The Night Fury's ears perk up at that. She turns her head and licks his hand like she agrees, and Yukhei lets out a laugh in delight.

"Shadow it is, then!" 

Dejun's heart feels tight all of a sudden. He hears Mark's strident laugh somewhere in the hangar, cleans his hand on his pants and checks the time on his phone.

"Hey, do you wanna grab some dinner? You must be hungry."

Yukhei is still smiling at him as he nods.

"So you didn't do it? You didn't ask him out?"

"No, Guanheng, I didn't do it."

"Why, though! Is it because of the Night Fury thing?" he clicks his tongue. "Dejun!"

"No!" he replies. "I mean-- I don't know. Yes, maybe. But not because of the whole  _ me _ thing-- it's complicated. It's more complicated than you think."

Dejun is spending his days like this: he checks up on Shadow daily, accompanying Yukhei in everything he does because, somehow, they're the only ones that the dragon allows to get close – which is, in Dejun's opinion, the best gift he has ever gotten in his entire life –, he works and writes his reports, and when he's not doing that, he allows himself to seek comfort in his best friend's arms over the… whole Wong Yukhei thing.

Or tries to. Guanheng isn't really keen on fitting that role. He brings his bag closer to his face and takes a bite of the sandwich he sneaked into the research laboratory, away from Doyoung's prying eyes, before going back to writing his weekly report, as if Dejun is not having a  _ crisis. _

"You're a dumbass," he tells Dejun, who has been sitting in this chair for the past couple of hours, laptop open in front of him, trying to finish another chapter of his research. Keyword: trying. He wonders if Renjun will ever forgive him for procrastinating. "I don't know what you're waiting for, truly. You're never one to postpone anything."

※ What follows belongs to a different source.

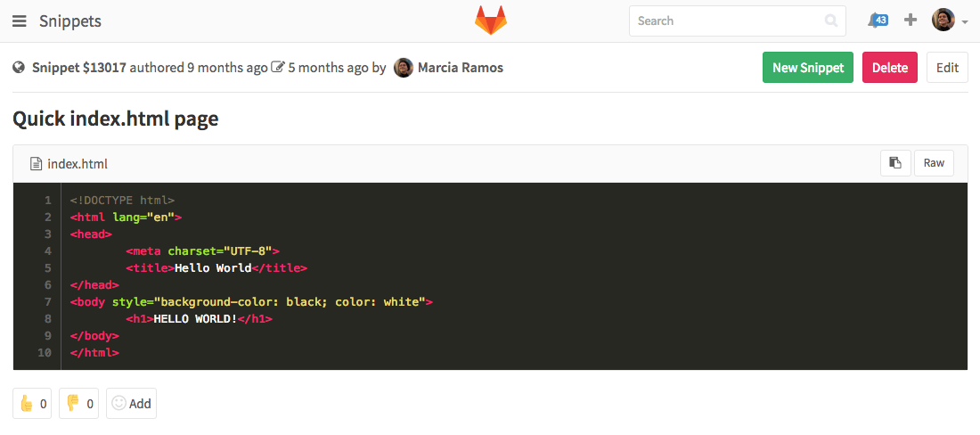Open the hamburger navigation menu
980x435 pixels.
19,21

"There's something wrong with me!" he responds truthfully. "He-- he held my hand at the paddock, back then. And when he did that, I thought:  _ I'm going to ask him out! _ But I didn't want to ruin the moment, it didn't feel right. Does it make sense?"

Guanheng raises his eyebrows. "It does, actually. But it shouldn't be so difficult. It's just asking boys out, for fuck's sake, you people."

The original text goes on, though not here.